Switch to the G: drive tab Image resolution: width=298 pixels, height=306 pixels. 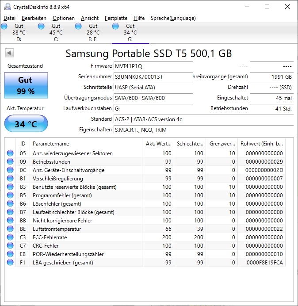point(130,32)
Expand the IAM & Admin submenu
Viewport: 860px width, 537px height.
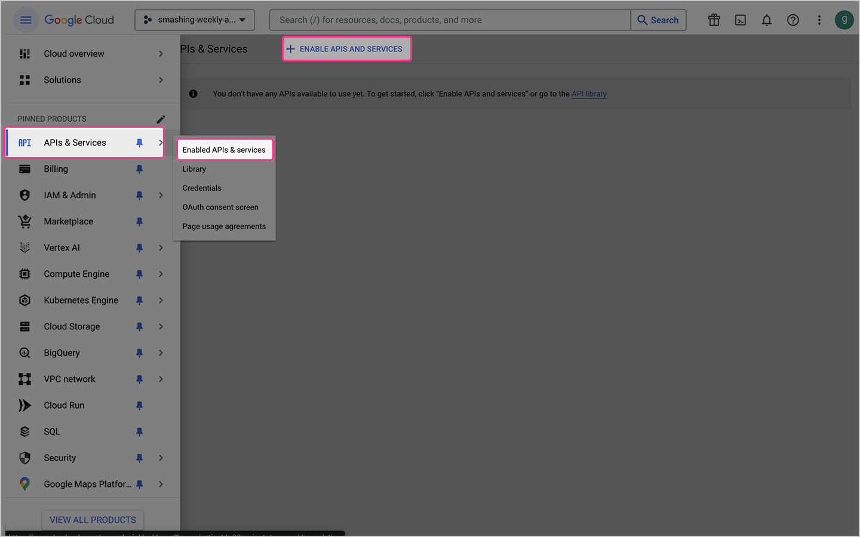(x=161, y=195)
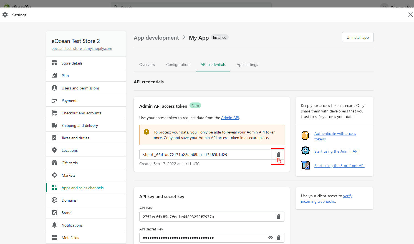The width and height of the screenshot is (414, 244).
Task: Close the Settings panel
Action: click(x=410, y=15)
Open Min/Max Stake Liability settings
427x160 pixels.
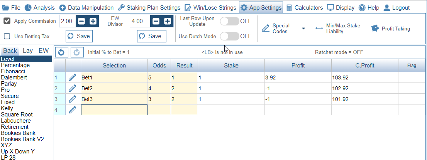(338, 29)
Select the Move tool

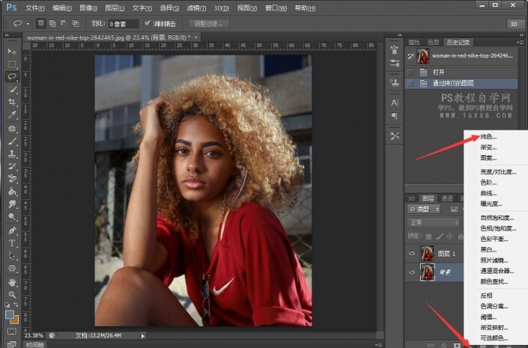[x=12, y=51]
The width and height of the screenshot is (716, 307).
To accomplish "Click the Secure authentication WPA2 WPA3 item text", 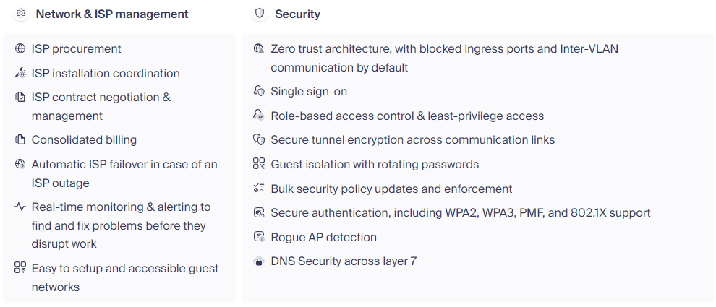I will pos(461,212).
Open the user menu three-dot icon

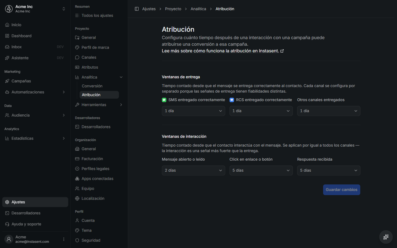(64, 239)
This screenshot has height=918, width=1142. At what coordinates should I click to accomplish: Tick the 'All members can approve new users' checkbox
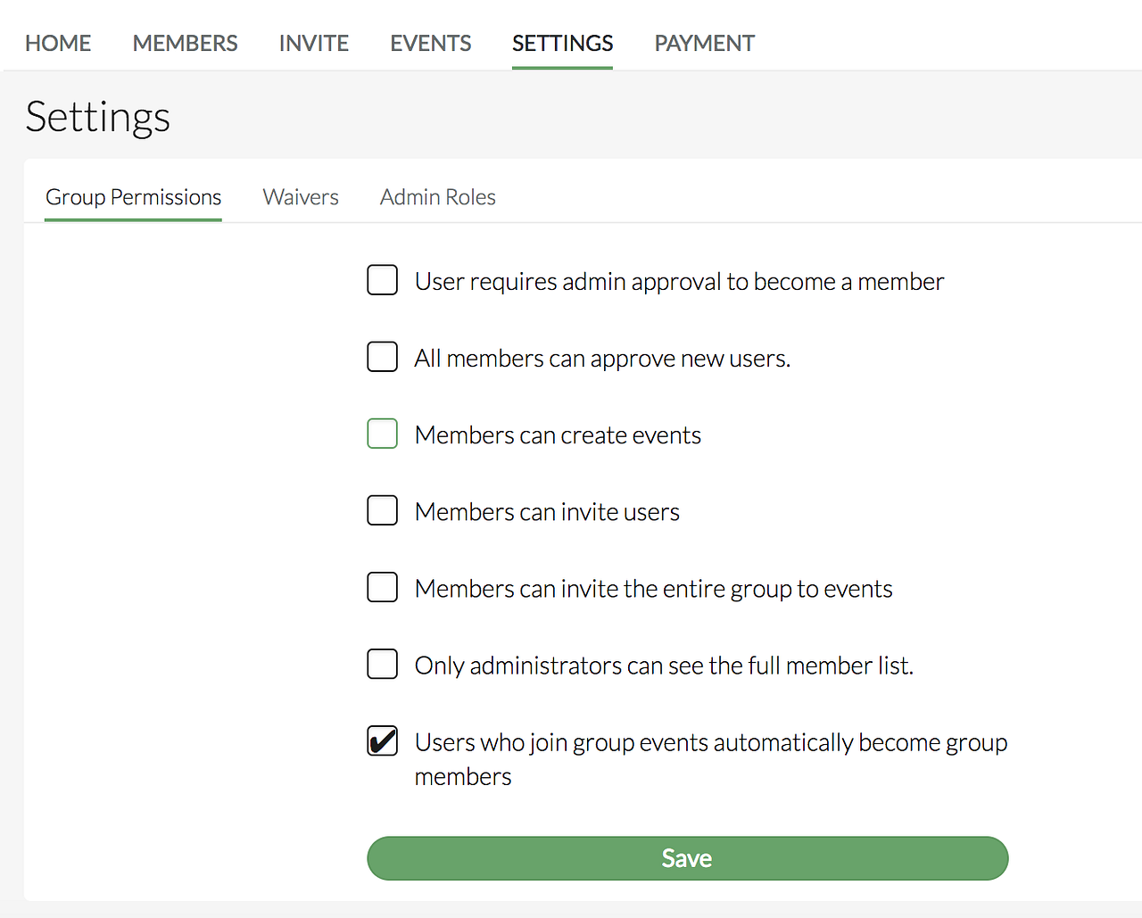point(382,357)
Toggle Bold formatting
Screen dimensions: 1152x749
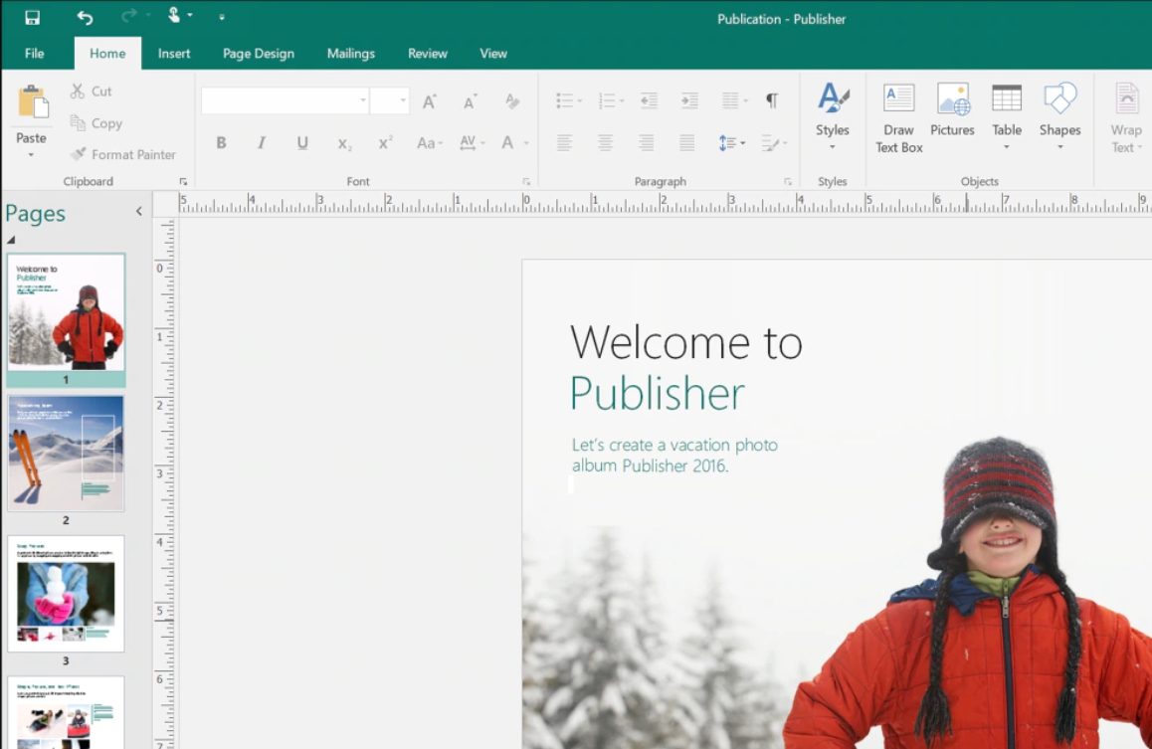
◆ ◆ ◆ ◆
Skipping any pictures, copy the line that holds "Toggle Bold formatting" and each line after it through the last line of the records, unchanged, and no other lines.

## RESPONSE FOR THIS EXERCISE
Toggle Bold formatting
Screen dimensions: 1152x749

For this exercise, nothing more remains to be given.